Près de 2 000 commerçants et habitants lillois ont signé une pétition pour alerter sur la flambée des loyers commerciaux qui menace la diversité et la vitalité du centre-ville. 

Aujourd’hui, je suis allée à la rencontre de plusieurs de ces commerçants, dans le Vieux-Lille et en centre-ville. J’ai écouté leurs témoignages, souvent bouleversants. Ensemble, nous avons échangé sur leurs attentes et sur le plan d’action que nous portons avec Faire Respirer Lille : des solutions pragmatiques, immédiates et structurantes pour redonner de l’air à nos commerces de proximité.

Les commerçants décrivent une situation alarmante. Depuis plusieurs mois, ils constatent une chute inédite de la fréquentation dans tous les quartiers commerçants, y compris dans le Vieux-Lille. Plusieurs enseignes historiques sont en difficulté et certaines ont déjà fermé, comme Grand Scène début octobre. Cette crise économique s’ajoute à une accessibilité jugée catastrophique : plans de circulation « aberrants », absence de parkings-relais, parkings saturés et tarifs dissuasifs. « Venir à Lille est devenu une corvée », déplorent certains commerçants, qui constatent que les clients de la périphérie et les Belges désertent la ville.

À cela s’ajoutent des travaux urbains longs et mal coordonnés, provoquant jusqu’à 40 % de perte de chiffre d’affaires pour certains établissements, ainsi qu’une administration perçue comme lente et peu à l’écoute. Les délais d’autorisation en urbanisme, la propreté des rues et le manque de dialogue avec la mairie nourrissent un sentiment général de découragement. Beaucoup évoquent aussi une montée de l’insécurité autour de la Grand-Place, de Jean-Baptiste Lebas ou de la Porte de Paris, qui nuit à l’attractivité de la ville. Enfin, la piétonnisation envisagée du centre suscite des inquiétudes : les commerçants n’y sont pas opposés, mais dénoncent une absence de concertation et demandent des solutions de stationnement et de livraison adaptées.
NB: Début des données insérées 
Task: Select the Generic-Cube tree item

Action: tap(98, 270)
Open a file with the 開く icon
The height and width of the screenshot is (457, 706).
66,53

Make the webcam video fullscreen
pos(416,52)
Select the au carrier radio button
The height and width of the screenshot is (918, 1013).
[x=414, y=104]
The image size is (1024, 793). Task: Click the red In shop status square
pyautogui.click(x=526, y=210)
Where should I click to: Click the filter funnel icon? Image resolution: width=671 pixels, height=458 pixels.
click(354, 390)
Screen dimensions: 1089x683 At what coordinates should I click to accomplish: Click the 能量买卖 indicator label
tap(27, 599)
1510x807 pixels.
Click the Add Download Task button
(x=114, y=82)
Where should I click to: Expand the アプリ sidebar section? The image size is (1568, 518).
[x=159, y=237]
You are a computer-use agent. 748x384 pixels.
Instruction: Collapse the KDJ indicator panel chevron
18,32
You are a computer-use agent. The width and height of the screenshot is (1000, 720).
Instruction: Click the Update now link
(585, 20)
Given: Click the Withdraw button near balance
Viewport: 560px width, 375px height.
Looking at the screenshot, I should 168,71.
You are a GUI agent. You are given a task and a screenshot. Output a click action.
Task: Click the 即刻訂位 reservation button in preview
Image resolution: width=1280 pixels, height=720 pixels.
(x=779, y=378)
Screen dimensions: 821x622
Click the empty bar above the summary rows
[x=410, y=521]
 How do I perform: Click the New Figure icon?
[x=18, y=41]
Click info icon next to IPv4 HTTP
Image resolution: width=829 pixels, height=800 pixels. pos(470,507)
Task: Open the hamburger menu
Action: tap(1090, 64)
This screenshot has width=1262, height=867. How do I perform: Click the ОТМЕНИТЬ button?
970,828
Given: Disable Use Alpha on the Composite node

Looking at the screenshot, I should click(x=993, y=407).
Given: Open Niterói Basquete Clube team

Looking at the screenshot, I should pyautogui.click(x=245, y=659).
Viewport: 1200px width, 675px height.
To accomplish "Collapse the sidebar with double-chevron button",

Derrière cette crise du commerce de proximité, un facteur domine : les loyers devenus intenables. Dans certaines rues du Vieux-Lille, ils atteignent des montants records

  • Le magasin Cyrillus rue de la Grande Chaussée paie 330 000 euros par an
  • Repetto 230 000 euros plus un pas-de-porte de 600 000 euros
  • Verdure rue Basse près de 40 000 euros pour 38 m². 

À ces niveaux, 80 % des entreprises sont déficitaires. Les commerçants indépendants ne peuvent plus suivre et cèdent la place à des chaînes ou laissent leurs locaux vides.

Depuis plusieurs années, la Ville de Lille réclame un encadrement des loyers commerciaux, mais sans résultat concret. Cette mesure se heurte à des obstacles juridiques majeurs : la liberté contractuelle, la liberté d’entreprendre et le droit de propriété protégés par la Constitution. Aucune loi n’a jamais permis un encadrement général de ces loyers, et les précédentes tentatives ont échoué. De plus, une telle régulation risquerait de décourager les investisseurs ou de provoquer une raréfaction de l’offre.

Face à ces blocages, il existe plusieurs solutions, plus pragmatiques. 

Tout d’abord, il faut créer un « bail social commercial », inspiré du logement social, qui permettrait aux collectivités de subventionner certains locaux à loyers modérés, en priorité pour les commerces essentiels à la vie de quartier. La mise en place d’une véritable foncière municipale est également nécessaire, capable de préempter des locaux et de les relouer à des conditions raisonnables.

L’instauration de quotas de diversité commerciale dans certaines rues serait idéal pour éviter la prolifération de mêmes types d’enseignes et préserver l’identité du centre-ville. Deux de mes propositions de loi visent à compléter ces mesures : l’une créerait une taxe renforcée sur les locaux vacants depuis plus de six mois, pour lutter contre la spéculation foncière ; l’autre plafonnerait l’indice de révision des loyers commerciaux (ILC) à 1,5 % entre 2026 et 2027, afin de protéger les PME du commerce de proximité.

Lille a un retard important par rapport à d’autres villes comme Valenciennes ou Dunkerque, qui ont déjà mis en place des foncières et des dispositifs de soutien. Tous les outils existent depuis quinze ans. Ce qui manque, c’est la volonté politique d’agir.

En conclusion, une mobilisation rapide est urgente pour éviter l’effondrement du commerce lillois. Sans plan d’urgence pour le commerce de proximité, Lille risque de se vider de sa vitalité économique et sociale.